-- SUPPLIED TEXT follows --

During the last decades much progress has been made to improve the efficacy of diagnostic and therapeutic drugs. Major achievements have been made in acute diseases. Today, acute diseases such as infectious diseases, acute thrombosis or acute dysregulation of blood pressure can be treated with high efficacy. Most drug treatments for acute diseases do not seriously affect healthy tissues and organs. Because of the short period of drug treatment healthy tissues and organs can sufficiently recover from unwanted drug effects. In contrast to the short lasting drug treatment of acute diseases which is usually accompanied with a short period of drug exposure, treatment of chronic diseases is indispensible associated with a long lasting exposure of the human body to the applied drugs. The long lasting exposure of the drug, however, often harms healthy tissues and organs.

-- SUPPLIED TEXT concluded --

WHAT TO WORK ON:
A. In the drug-treatment passage, what allows healthy tissues and organs to recover from unwanted drug effects when acute diseases are treated?
B. Carry the drug-treatment passage forward from its last sentence.
The items that come next are drawn from a separate source.

-- DATA RECORDS follows --

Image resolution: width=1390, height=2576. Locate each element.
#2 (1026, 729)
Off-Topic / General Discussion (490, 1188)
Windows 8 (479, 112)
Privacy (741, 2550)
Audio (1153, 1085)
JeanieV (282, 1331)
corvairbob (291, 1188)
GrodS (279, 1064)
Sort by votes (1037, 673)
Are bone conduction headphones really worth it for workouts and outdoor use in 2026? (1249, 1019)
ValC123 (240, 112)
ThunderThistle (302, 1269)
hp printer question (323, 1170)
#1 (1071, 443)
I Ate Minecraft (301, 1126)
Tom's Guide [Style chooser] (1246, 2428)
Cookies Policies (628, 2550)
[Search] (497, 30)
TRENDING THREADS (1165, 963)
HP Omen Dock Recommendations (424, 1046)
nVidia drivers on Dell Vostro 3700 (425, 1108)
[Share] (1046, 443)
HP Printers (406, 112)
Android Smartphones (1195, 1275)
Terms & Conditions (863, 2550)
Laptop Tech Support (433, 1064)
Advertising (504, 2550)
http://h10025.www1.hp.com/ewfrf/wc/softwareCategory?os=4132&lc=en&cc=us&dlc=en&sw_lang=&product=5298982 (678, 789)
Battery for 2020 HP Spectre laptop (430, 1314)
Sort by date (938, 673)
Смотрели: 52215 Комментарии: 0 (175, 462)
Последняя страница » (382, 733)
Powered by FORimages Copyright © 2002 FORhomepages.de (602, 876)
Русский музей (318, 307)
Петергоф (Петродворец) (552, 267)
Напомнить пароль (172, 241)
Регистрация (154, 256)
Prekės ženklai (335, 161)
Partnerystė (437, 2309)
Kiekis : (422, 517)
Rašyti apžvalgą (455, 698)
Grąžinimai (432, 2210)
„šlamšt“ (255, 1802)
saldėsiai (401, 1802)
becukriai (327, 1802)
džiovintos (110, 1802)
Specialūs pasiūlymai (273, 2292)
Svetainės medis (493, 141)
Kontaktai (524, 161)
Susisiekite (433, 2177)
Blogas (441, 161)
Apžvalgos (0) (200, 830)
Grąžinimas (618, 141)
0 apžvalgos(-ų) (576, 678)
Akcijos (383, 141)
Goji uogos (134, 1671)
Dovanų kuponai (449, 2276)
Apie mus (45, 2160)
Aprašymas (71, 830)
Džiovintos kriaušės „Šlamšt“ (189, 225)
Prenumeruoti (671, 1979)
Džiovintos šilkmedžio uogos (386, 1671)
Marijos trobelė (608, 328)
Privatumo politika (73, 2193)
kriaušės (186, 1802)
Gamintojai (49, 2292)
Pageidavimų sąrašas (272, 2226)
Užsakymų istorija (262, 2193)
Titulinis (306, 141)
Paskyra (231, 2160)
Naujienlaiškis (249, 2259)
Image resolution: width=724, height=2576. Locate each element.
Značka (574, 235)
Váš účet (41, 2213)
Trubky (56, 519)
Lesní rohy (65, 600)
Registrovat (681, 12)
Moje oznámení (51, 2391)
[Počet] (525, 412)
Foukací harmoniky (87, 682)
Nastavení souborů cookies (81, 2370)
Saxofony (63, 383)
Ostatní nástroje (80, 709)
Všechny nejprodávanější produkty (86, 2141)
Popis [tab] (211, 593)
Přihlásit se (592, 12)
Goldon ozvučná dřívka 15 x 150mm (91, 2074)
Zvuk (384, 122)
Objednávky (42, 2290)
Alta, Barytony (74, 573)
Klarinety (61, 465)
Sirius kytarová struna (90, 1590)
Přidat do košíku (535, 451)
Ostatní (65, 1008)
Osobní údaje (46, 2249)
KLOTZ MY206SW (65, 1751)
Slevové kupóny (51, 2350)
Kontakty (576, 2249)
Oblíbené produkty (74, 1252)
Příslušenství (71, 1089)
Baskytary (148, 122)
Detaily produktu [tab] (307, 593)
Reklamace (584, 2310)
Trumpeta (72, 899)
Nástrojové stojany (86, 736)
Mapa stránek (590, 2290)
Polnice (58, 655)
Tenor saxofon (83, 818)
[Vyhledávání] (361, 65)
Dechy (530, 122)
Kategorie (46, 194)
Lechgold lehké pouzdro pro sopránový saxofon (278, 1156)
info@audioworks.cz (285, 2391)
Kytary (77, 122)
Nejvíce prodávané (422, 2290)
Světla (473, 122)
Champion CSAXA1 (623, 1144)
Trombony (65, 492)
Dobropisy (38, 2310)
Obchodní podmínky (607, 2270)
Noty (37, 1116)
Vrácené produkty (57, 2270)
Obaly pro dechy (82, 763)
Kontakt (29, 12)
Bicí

-- DATA RECORDS concluded --

TASK RESPONSES:
A. The period of drug treatment is short.

B.
Two different strategies were followed during the last decades to avoid severe unwanted drug effects on healthy tissues and organs. On the one hand, drug research was focused on new drug targets that promised a disease-specific expression of the target mechanism. With respect to the discovery of signal transduction mechanisms in proliferating and activated cells, numerous new targets have been identified. However, with few exceptions therapeutic attack of the majority of newly discovered drug targets did not improve therapeutic outcome. On the other hand side, much effort has been devoted to improve the bioavailability of clinically established therapeutic drugs. In order to improve bioavailability drug research focused on the chemical modification or pharmaceutical formulations of the therapeutic or diagnostic effector molecules.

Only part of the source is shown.